The bridge-in-a-weekend replacement scheme has proven very successful for conventional bridges: highway, railroad, road crossing, and river crossing. Massachusetts in particular has made good use of it to put a dent in its maint backlog, including on the Fairmount Line commuter rail.
But there is a biiiiiiiiiiig difference between that prefab I-84 bridge and a movable span over a major navigable river. For one, staging space. You have to assemble each span of the bridge whole and be able to set up cranes and jacks to slide it into place. That takes an enormous amount of side room, which is usually available around suburban highways but not so much around densely-packed downtowns and especially densely-packed downtown waterfronts. There's zero room (esp. on the west shore) on the sides of the Norwalk River to stage anything for a replacement, much less a replacement containing all the movable-span machinery. Second, you'd never be able to swap out a replacement deck onto the same pilings here like you would a cookie-cutter 1950's highway bridge. That doesn't work when the bridge is quite this old and would need major remediation work on the supports. This is why the replacements of all remaining NEC movable spans call for the new bridges to be constructed adjacent to the old instead of on top of the old one rail deck at a time...all-new pilings needed as well. They've pretty much replaced all the bridges whose new decks can feasibly be plopped on the same supports...the really hard ones are the only ones left to go.
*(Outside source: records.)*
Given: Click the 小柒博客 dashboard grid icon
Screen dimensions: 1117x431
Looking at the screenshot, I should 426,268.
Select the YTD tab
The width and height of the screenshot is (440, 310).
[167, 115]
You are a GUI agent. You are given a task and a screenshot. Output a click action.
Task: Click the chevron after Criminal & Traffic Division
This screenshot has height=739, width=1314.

And finally, the bridge is unreliable in large part because it's an outdated swing design on a river that no longer has water traffic fitting the profile of a swing's specialty. They want to replace it with a fast-opening lift span that has redundancy for lifts one pair of tracks at a time. Lifts work great over navigable rivers where there isn't a need for particularly tall ships...they go up and down fast and can go up to adjustable height instead of all-or-none, don't have a lot of moving parts and aren't as failure-prone or maintenance-heavy as swings or bascules, are (relatively) cost-efficient to build compared to other types, the decks can be much heavier and more durable to maintain without requiring oversize counterweights, and they allow for a wide water channel with least risk of barge strikes because all the parts get stuffed vertical in the towers. For the Norwalk River this is ideal: it still has lots of short barge traffic, but only a little bit of recreational traffic north of the harbor. A lift would significantly widen the channel and let the boats get in and out faster when it's open, in addition to being superior for rail traffic. If they've got to do a permanent fix...it's best to do it as a lift instead of another swing.
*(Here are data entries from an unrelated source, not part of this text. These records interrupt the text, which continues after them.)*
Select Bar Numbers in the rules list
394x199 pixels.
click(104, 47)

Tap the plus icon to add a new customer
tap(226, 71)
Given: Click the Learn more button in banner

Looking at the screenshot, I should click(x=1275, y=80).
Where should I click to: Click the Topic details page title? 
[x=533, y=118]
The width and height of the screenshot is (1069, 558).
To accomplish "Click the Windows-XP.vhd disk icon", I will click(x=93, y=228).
BTW...modern swings work best when you've got heavier traffic of tall--but not wide or heavy--boats that need to keep an orderly pace to "the side of the road" when passing each other. Mystic River and Colt's Cove, New London, have those 1984-construction swings on the NEC right by large recreational docks. Lot of taller-mast sailboats that go in and out of the coves near the same time of day and have to form a queue on either side of the bridge to pass each other simultaneously during openings, but not a lot of openings on off- boating hours, offseason, or with anything time-sensitive on a set schedule. They're small boats, not barges, so the bridge-strike risk is minimal and the passing quenes can be allowed to line up before an opening. And because of the strictly rec. nature of the boating if the swing is having mechanical trouble and has to stay in the closed position as fail-safe while being serviced, the rec. boat owners are expected to suck it up and go elsewhere. Whereas you can't really tell a commercial barge, ferry, or the military to go bring their pickup truck to the nearest dock and take their boat out of the water if the swing is temporarily out-of-service.
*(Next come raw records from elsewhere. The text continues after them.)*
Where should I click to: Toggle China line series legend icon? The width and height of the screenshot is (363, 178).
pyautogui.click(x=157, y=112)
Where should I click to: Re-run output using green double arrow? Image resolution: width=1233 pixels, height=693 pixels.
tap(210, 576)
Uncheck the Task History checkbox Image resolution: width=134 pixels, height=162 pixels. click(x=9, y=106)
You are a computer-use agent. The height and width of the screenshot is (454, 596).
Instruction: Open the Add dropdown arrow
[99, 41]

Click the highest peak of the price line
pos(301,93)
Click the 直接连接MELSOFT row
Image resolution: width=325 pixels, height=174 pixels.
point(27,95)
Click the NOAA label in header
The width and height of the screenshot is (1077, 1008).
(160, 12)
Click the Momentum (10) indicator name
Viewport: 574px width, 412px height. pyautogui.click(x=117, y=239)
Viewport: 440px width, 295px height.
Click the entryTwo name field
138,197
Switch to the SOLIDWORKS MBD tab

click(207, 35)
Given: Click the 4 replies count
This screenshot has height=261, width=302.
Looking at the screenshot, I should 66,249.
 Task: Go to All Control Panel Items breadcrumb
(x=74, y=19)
Everywhere else on the Sound the preference is for lifts (like the Thames River bridge was retrofitted into) or generic bascules (CT River bridge replacement), because those can be built with the span-per-track redundancy and fit the profile of the relatively modest water traffic of the navigable rivers on the NEC. And that's why--when they've only got one shot to do it--they go for purging the swings everywhere except for those 2 specific recent-construction ones in New London County that fit a very specific boat traffic niche.